--- Records to process ---

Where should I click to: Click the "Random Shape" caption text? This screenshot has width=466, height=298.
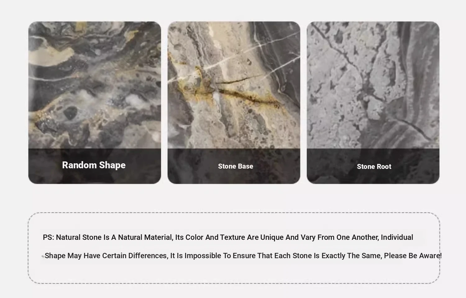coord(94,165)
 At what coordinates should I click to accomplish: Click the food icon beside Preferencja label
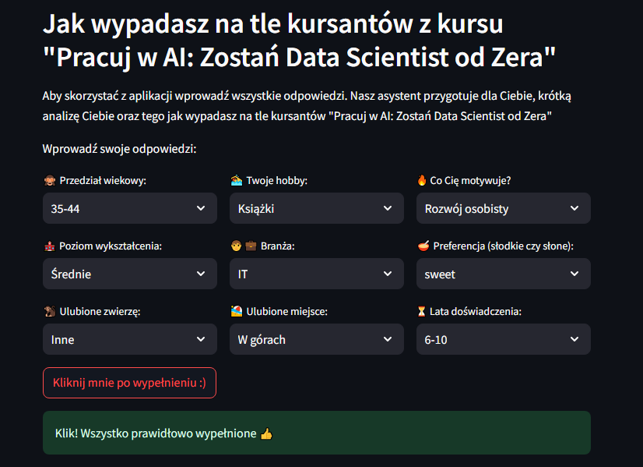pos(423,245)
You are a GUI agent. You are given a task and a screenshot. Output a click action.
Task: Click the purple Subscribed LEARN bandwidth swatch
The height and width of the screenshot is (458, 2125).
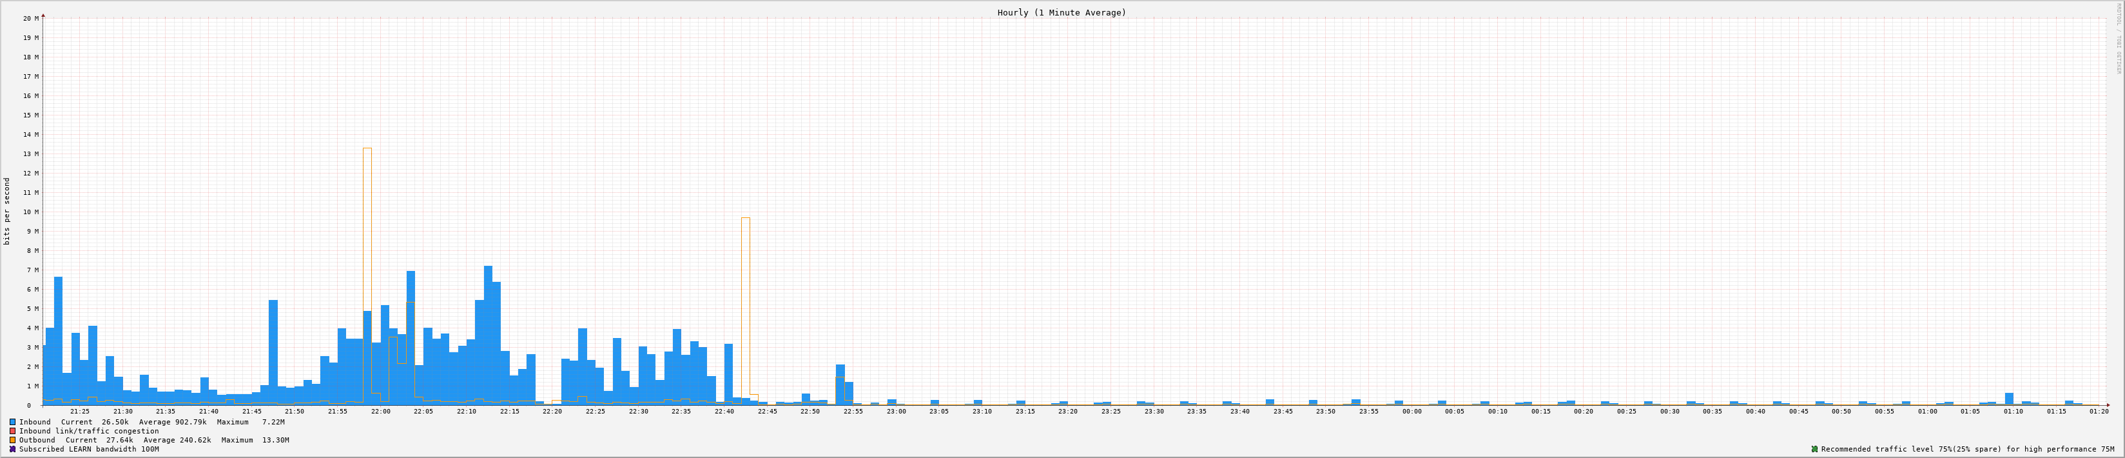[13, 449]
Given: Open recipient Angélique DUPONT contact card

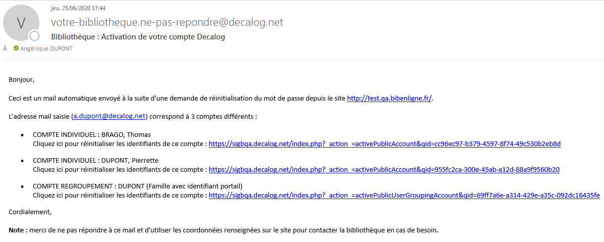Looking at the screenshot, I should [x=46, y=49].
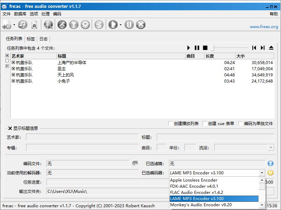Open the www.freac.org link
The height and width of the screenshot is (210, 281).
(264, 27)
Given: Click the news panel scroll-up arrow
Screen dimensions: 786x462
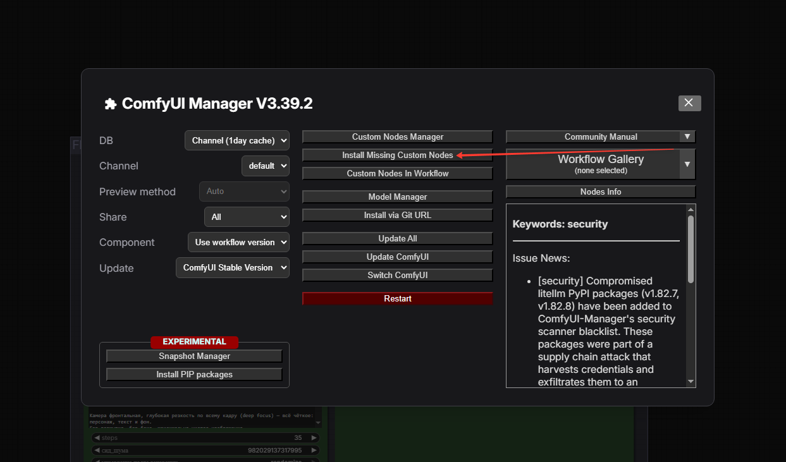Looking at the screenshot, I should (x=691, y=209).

---
--- Records to process ---

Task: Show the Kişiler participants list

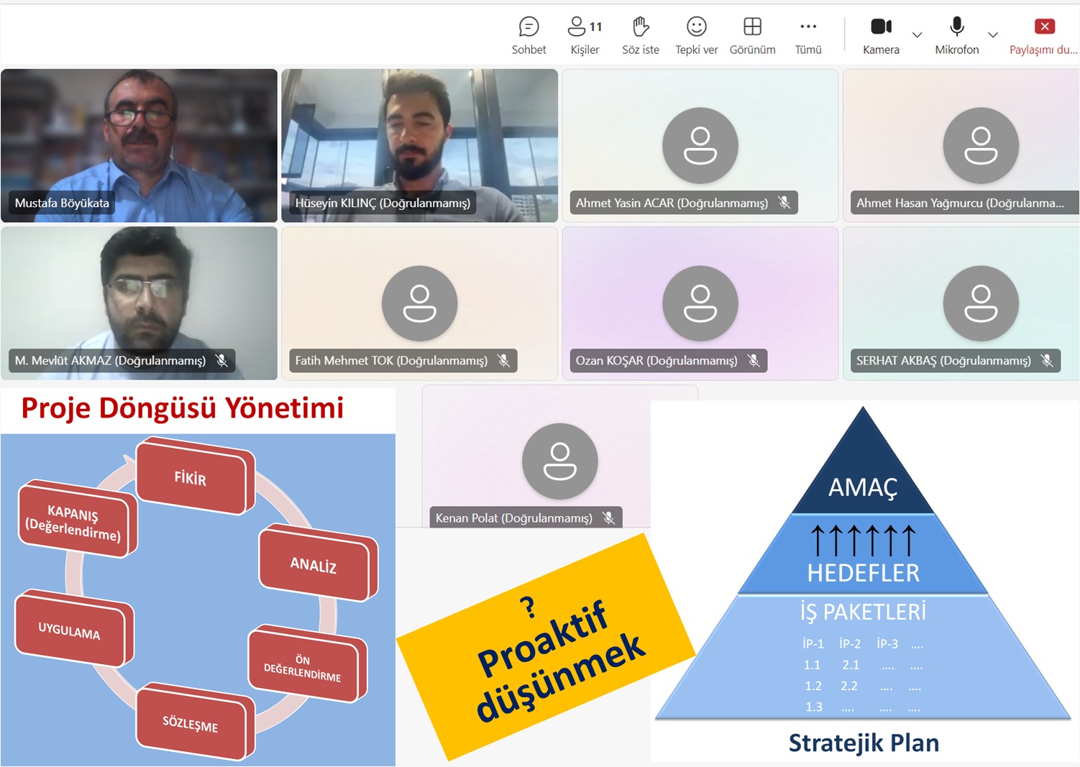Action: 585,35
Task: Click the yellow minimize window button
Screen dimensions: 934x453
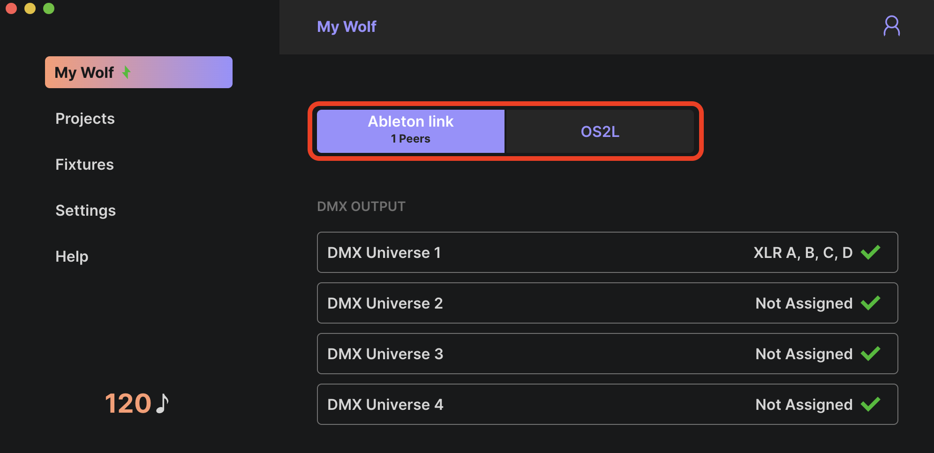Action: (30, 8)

---

Work required
In the records above, find the line with "Where should I". Print exactly from there through the line with "Given: Click the news panel scroll-up arrow", minus the pictures.

Exercise solution
Where should I click to: Click the "Random Shape" caption text? This screenshot has width=466, height=298.
coord(94,165)
 At what coordinates should I click to accomplish: Click the food icon beside Preferencja label
pos(423,245)
You are a GUI agent. You are given a task and a screenshot. Output a click action.
Task: Click the purple Subscribed LEARN bandwidth swatch
The height and width of the screenshot is (458, 2125).
[13, 449]
Given: Open recipient Angélique DUPONT contact card

Looking at the screenshot, I should [x=46, y=49].
Open the www.freac.org link
The height and width of the screenshot is (210, 281).
(264, 27)
Given: Click the news panel scroll-up arrow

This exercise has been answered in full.